Há um botão de chute, que pode ser carregado para disparos mais potentes, outro de passe, outro para tomar a bola num movimento quase de teleporte, e alguns movimentos especiais, as vezes únicos para o time, as vezes para cada jogador. Tudo muito dinâmico e acelerado. Em termos de jogabilidade, é que há de mais simples e, nesse sentido, o jogo se adapta muito coerentemente a um público-alvo mais infantil. Não por ser simplório, mas por se apropriar de uma ideia objetiva e direta, sem meandros ou administração de seja lá o que for. É pegar e jogar.
Talvez a grande limitação do jogo seja exatamente essa objetividade elevada à máxima potência, que se traduz em uma falta de conteúdo absurda. Há basicamente um modo História – curto, ligado por algumas cutscenes que simulam uma transmissão televisiva que conta um pouco mais dessa treta entre os mundos do jogo, que pode ser vista na íntegra no vídeo que gravamos e que está disponível no início deste texto – e um modo de amistoso, seja contra o IA, seja contra outra pessoa. E só. Basicamente, a carreira é um tutorial avançado, onde você aprende o básico do jogo em 3 partidas (liberando 3 times jogáveis ao final) e o resto do jogo em si é composto por amistosos solitários e a coleção de novos personagens e habilidades.

### INFORMAÇÕES FORNECIDAS
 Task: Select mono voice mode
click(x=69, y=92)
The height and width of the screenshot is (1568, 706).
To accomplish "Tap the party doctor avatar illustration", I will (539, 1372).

### REQUISITOS DO EXERCÍCIO
Reproduza sem alterações a parte do trecho citado começando por "Talvez a grande" e seguindo até "personagens e habilidades.", inclusive. Estas linhas foram tiradas de outra fonte.

### RESPOSTA DA TAREFA
Talvez a grande limitação do jogo seja exatamente essa objetividade elevada à máxima potência, que se traduz em uma falta de conteúdo absurda. Há basicamente um modo História – curto, ligado por algumas cutscenes que simulam uma transmissão televisiva que conta um pouco mais dessa treta entre os mundos do jogo, que pode ser vista na íntegra no vídeo que gravamos e que está disponível no início deste texto – e um modo de amistoso, seja contra o IA, seja contra outra pessoa. E só. Basicamente, a carreira é um tutorial avançado, onde você aprende o básico do jogo em 3 partidas (liberando 3 times jogáveis ao final) e o resto do jogo em si é composto por amistosos solitários e a coleção de novos personagens e habilidades.